Un collègue de Kahneman, cite par Michael Lewis dans “The Undoing Project

 

En 1975, Henry Kissinger essaya de négocier un règlement au conflit israélo-arabe. Il avertit alors le gouvernement israélien qu’une rupture des pourparlers serait une catastrophe pour la région. Le ministre israélien des Affaires étrangères Yigan Allon douta du fondement de cet avertissement et convoqua un groupe d’experts pour creuser la question.

Le groupe en question fut mené par  Zvi Lanir et Daniel Kahneman qui enseignait alors à l’université hébraïque de Jérusalem et qui passa la guerre du Kippour au sein d’une unité de psychologues chargés d’évaluer le moral des troupes dans le Sinaï. Pendant les réunions du groupe de travail Lanir et Kahneman chiffrèrent la probabilité de diverses conséquences d’une rupture des pourparlers : une nouvelle guerre avec la Syrie et l’Égypte ; la chute de la maison des Saouds, une attaque de l’URSS.

Ils furent surpris par le manque d’impact de cette étude. Les autorités n’accordaient guère d’importance aux chiffres et 10 % de probabilité d’une nouvelle guerre avec la Syrie n’était pas considéré comme « significatif ». La compréhension numéraire est si faible qu’elle ne communique rien. Plus tard dans ses livres Kahneman écrivit « personne ne prend une décision suite à un chiffre. Il faut une histoire. »
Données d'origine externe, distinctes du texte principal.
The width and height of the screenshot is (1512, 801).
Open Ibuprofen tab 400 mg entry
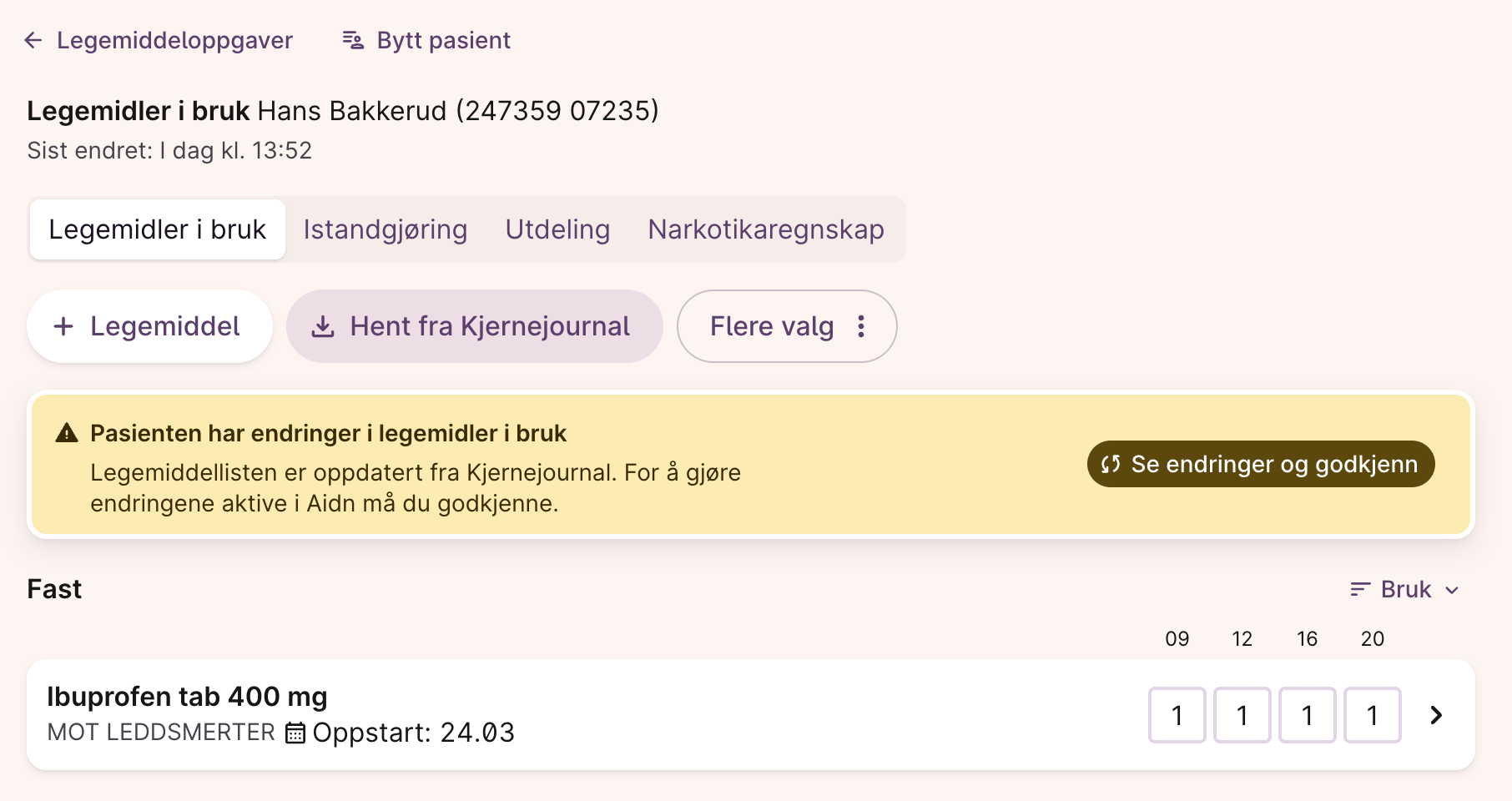pyautogui.click(x=187, y=697)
Une rencontre intellectuelle inédite

Michael Lewis, auteur de plusieurs romans dont deux furent adaptés au cinéma avec Brad Pitt jouant le rôle principal (Moneyball de Bennett Miller sorti en 2011) ou secondaire (The Big Short d’Adam McKay sorti en 2015), raconte dans son livre The undoing project, l’histoire d’une rencontre intellectuelle entre lui-même et le duo Daniel Kahneman et Amos Tversky.
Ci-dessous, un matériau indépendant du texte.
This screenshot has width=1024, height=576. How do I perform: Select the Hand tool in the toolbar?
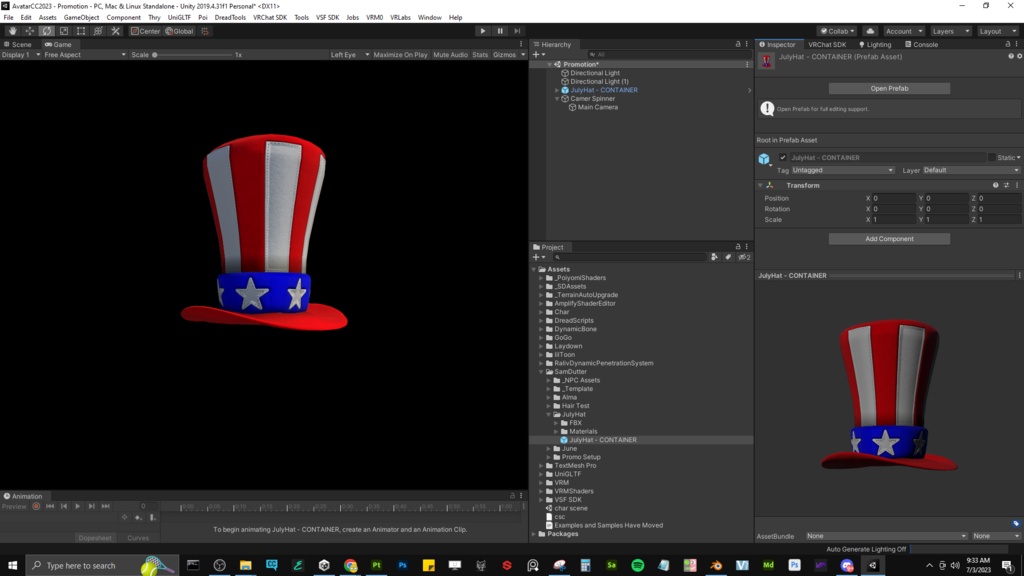11,31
Ces deux intellectuels ont renversé le postulat selon lequel l’esprit humain détient une compréhension intuitive des statistiques et des probabilités. Les individus font des choix rationnels en fonction d’une compréhension claire du contexte extérieur et les erreurs de jugements sont le résultat d’émotions telles que la peur ou la colère et non de la raison elle-même. Ces conclusions sont résumées dans Thinking, Fast and Slow (2011), livre assez souvent cité (ce qui ne veut pas dire lu) par les grands cabinets de conseils, les entreprises privées, voire même les organisations publiques.
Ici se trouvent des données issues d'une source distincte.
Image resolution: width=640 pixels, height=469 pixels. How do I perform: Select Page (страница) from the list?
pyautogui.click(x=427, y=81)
Pour qui connait Lewis, ce choix de sujet d’écriture n’est pas surprenant. The Big Short est consacré à un investisseur choisissant de parier contre le marché de l’immobilier un an avant que n’éclate la crise des subprimes. Moneyball raconte l’histoire de Billy Beane le manager de l’équipe de baseball des Oakland Athletics dont le budget est faible mais dont les résultats pendant les années 2000 étaient impressionnants. Beane faisait confiance aux statistiques davantage « qu’à ses tripes », il exploita les inefficiences du marché et les erreurs cognitives que commettaient les chasseurs de nouveaux joueurs pour recruter à prix bas des joueurs dont l’apparence n’était pas athlétique mais dont les résultats étaient bons.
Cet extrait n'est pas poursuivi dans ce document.